◆ TEXT EXCERPT:
Her close connection to the performing community is "particularly appropriate for Hendrix," she said. She often helps prep students for auditions for the Arkansas Symphony Orchestra and mentors students who want to be professional musicians.

"I try really hard to impart on students the facts of life of a professional musician," she said. "You have to develop discipline, be on time, prepare, learn the music, and know the directions to the venue … don't leave anything to chance."

She has also connected Hendrix students with internship opportunities in the performing arts.

"The management of symphony includes educational outreach, marketing, recording, and arts management," she said. "That can be an excellent hands-on learning experience for students."

Music, by nature, is an exercise in engaged learning and a natural opportunity for students completing the requirements of Your Hendrix Odyssey: Engaging in Active Learning, Griebling said.

"Odyssey has helped the music program quite a lot," she said. "It's helped us recruit, in a sense, because we generate a lot of Odyssey credit. Making music is very 'hands-on'."

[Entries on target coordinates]
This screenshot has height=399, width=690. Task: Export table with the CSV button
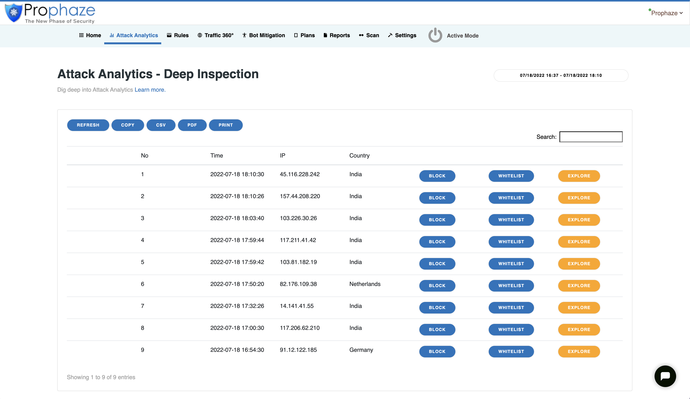tap(161, 125)
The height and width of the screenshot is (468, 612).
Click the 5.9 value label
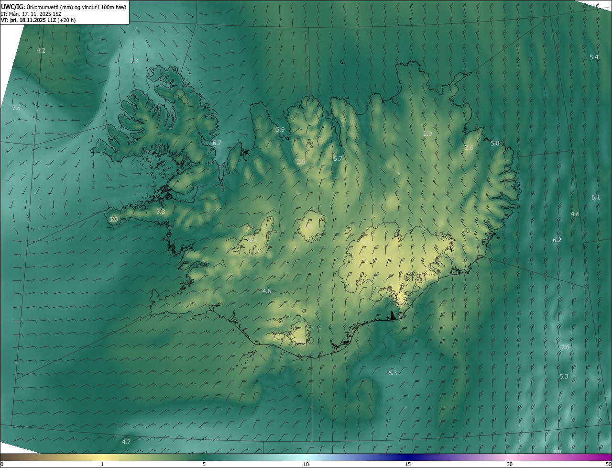tap(280, 129)
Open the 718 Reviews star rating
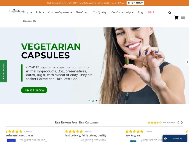 pos(161,123)
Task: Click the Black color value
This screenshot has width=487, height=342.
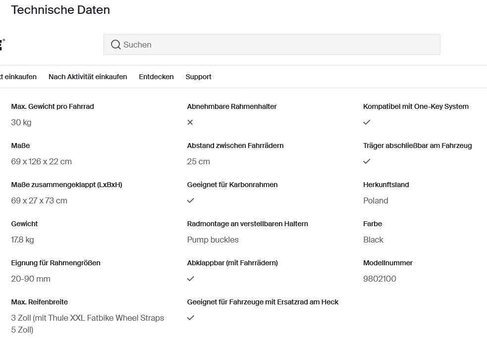Action: [373, 240]
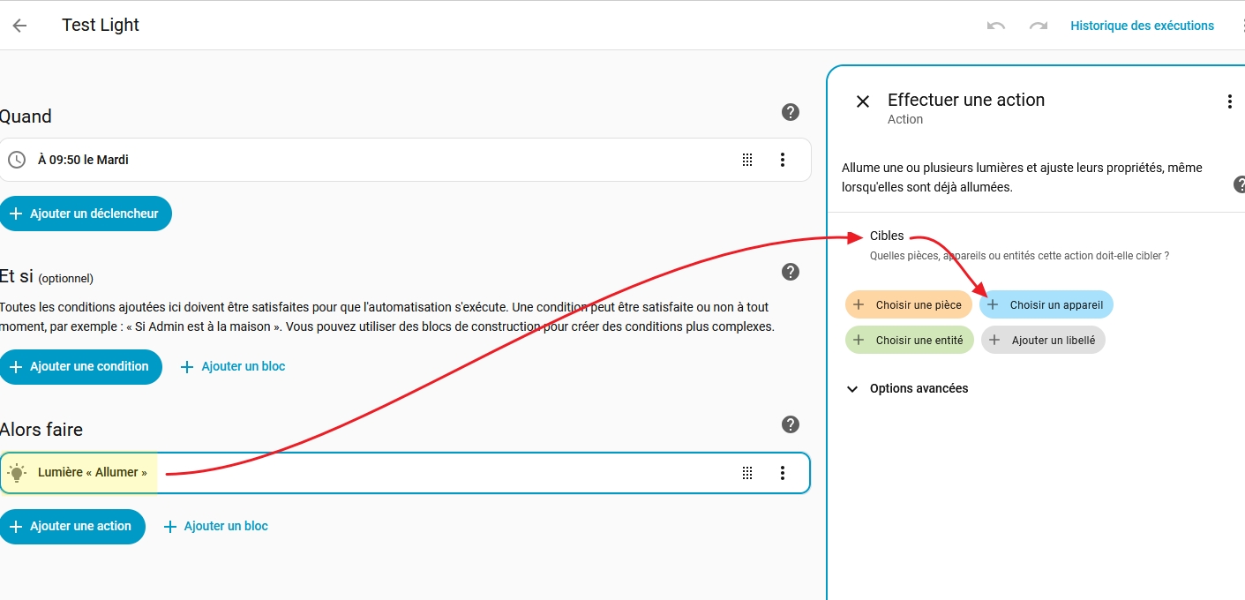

◆ COMPLETE THE FOLLOWING:
1) Pull out each line of the listing above that contains the word "screenshot".
2) Carry the passage about the Hendrix music program further, picking up right after its last sentence.

◆ TASK ANSWERS:
1)
This screenshot has height=399, width=690. Task: Export table with the CSV button
The height and width of the screenshot is (468, 612).
This screenshot has width=487, height=342.

2)
In addition to the organized ensemble opportunities for Odyssey credit (e.g. chamber orchestra, choir, wind ensemble, etc.), several students have developed individual and collaborative projects with the support of Odyssey.

"We see a lot of interesting and creative things," she said.

Ryan Gaston, a senior music major from Booneville, Ark., is one example. Last summer, Gaston won top honors in the University of Louisville Young Composer Competition for New Electro-Acoustic Music for his original composition titled "Nocturne: Crickets (Inside & Out)." Through an Odyssey project about human communication skills, Gaston led a campus performance of "Dream Retrieval Ritual," reconstructed from information found in recently discovered anthropological documents, with music and staging provided by the HCE New Music Ensemble. Gaston would like to develop an electronic music studio at Hendrix.

"When I first started, I came out of one of the best electronic music programs in the country," she said. "Twenty years later, we have a student wants to build an electronic music studio at Hendrix. To see someone tackle that and get support for it … that's exciting."

In 2005, with the funding support of Your Hendrix Odyssey, Griebling led the Hendrix College Chamber Orchestra in making a commercial recording project, which was released in Europe, Asia and North America on compact disc by Centaur Records.

The recording attracted a lot of international attention because it included two world premieres of previously unknown works by the Armenian-American composer, Alan Hovhaness. 

"That was a lot of work but really eye opening for students," she said.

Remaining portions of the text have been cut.